Monday March 25, 2013
Japanese 4-dan professional Narumi Osawa (right) will give a free talk and simul in Washington, DC on April 2. The event, which will run from 7-9:30p, is co-hosted by the Japanese Embassy the Greater Washington Go Club and will be held at the Japan Information and Cultural Center in downtown Washington, at 1150 18th St. NW. Born in Saitama Prefecture, Japan on May 22nd, 1976. Ms. Osawa became professional 1-dan in 1998, was promoted to 2-dan in 1999, 3-dan in 2003, and 4-dan in 2009. She won the Women’s Kakusei title in 1999 and 2003, and the Women’s JAL titlein 2005. She participated in the 16th Asian Tournament as a member of the Japanese National Team. The free event will have two parts: a short talk designed for beginners, then a simultaneous exhibition followed by a short analysis of highlights from these games.
Sunday March 24, 2013
On March 17th a group of Bay Area Go Players Association volunteers gathered and gave free go lessons to beginners in Oakland’s Chinatown neighborhood (across the bay from San Francisco). More than 35 people of various ages and diverse backgrounds learned to play go at this fourth annual event. Each took home the informative Way to Go booklet and a 9×9 starter go set.

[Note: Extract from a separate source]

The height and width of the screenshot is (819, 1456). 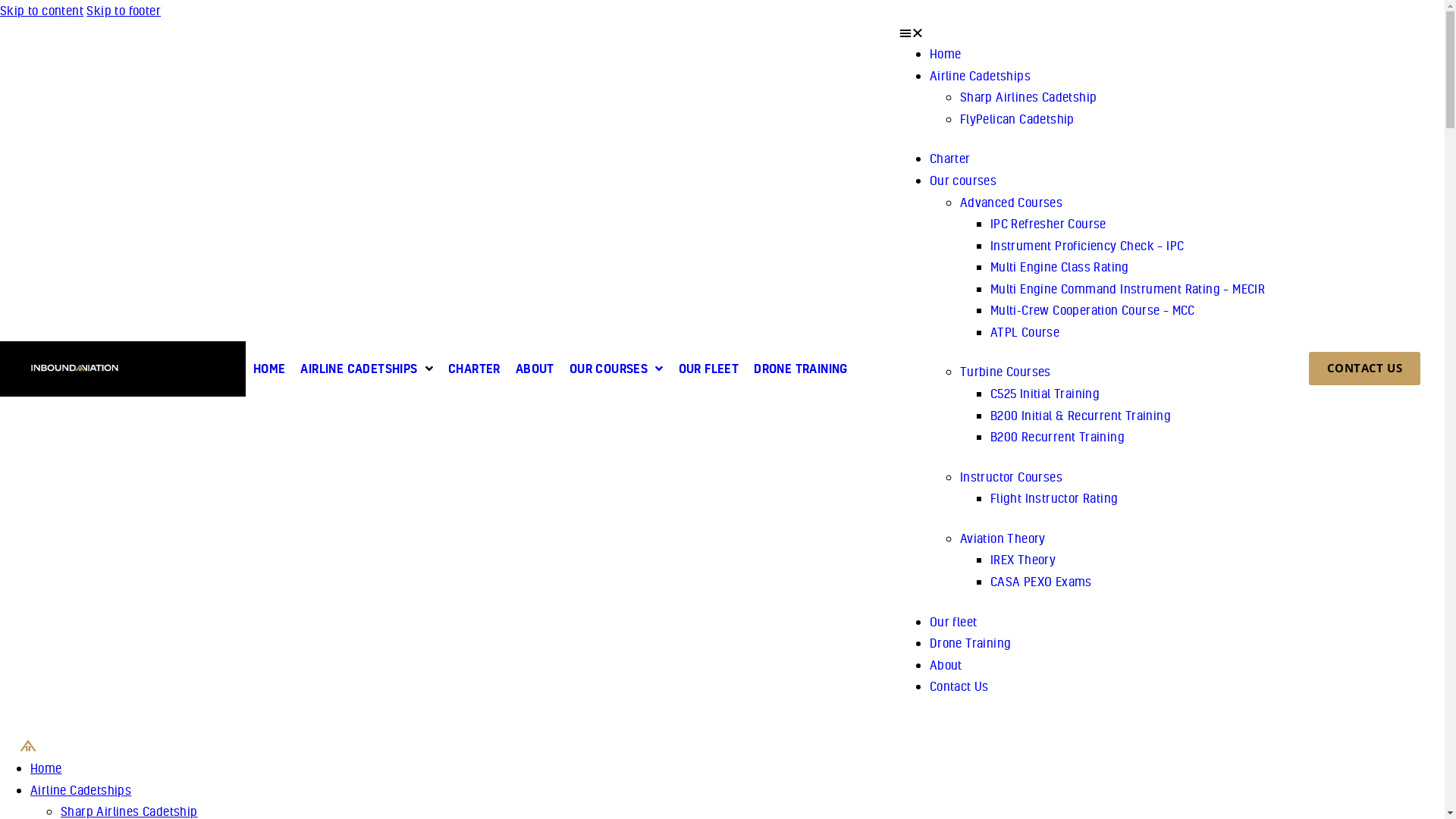 I want to click on 'B200 Recurrent Training', so click(x=1056, y=436).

Herb Doughty, a veteran go teacher in the local community, recalled his high point of the day: “I spent some time this afternoon teaching four members of one family, spanning three generations.” Event organizer and Bay Area Go board member Jay Chan reports, “It was a lot of fun. We’re planning to do it again later this year – next time in San Francisco’s Japantown neighborhood.” An AGA ratings tournament was held concurrently with the free lessons, and Argentinian Gabriel Benmergui 6d dominated the dan section with four wins and no losses.
- Roger Schrag
Saturday March 23, 2013
Paul Anderson, former President of the American Go Association and the New York Go Center, has died. Anderson worked at IBM in New York and Japan for many years, and arranged the IBM-sponsored matches in the late 1980s. He was President of the American Go Association for two years in the late 1960s, leading an AGA delegation to Japan, and President of the New York Go Center from 2005 to 2009. “Paul was a department head in IBM Japan (my memory is that he was head of the printer division for Asia),” writes go journalist John Power, “and he persuaded IBM to sponsor a fast-play tournament — one hour per player plus 30 seconds per move — with limited international participation (two Chinese and two Koreans in a first round of 64). It lasted for three terms from 1988 to 1990.” Power also notes that “Yi Ch’ang-ho made his international debut in the first tournament, but won only one game. An American and a European also played in the qualifying tournament.”
Saturday March 23, 2013
The exhibition match between Chang Hao 9P and Andy Liu 1P was broadcast live on KGS on March 23. Stephanie Yin 1P and Gansheng Shi 1P provided live commentary; Yi Tong recorded the game and Todd Blatt transcribed the
commentary. The match was part of the ACGA Spring Go Expo, a two-day event held jointly at Harvard University and MIT, sponsored by the American Ing Foundation. The Expo also includes simultaneous matches against professional players, a preview of “The Surrounding Game,” the first feature-length documentary on go, presentations by experts in game theory, and Chinese culture, public teaching and demonstrations, a youth go tournament, and cultural performances.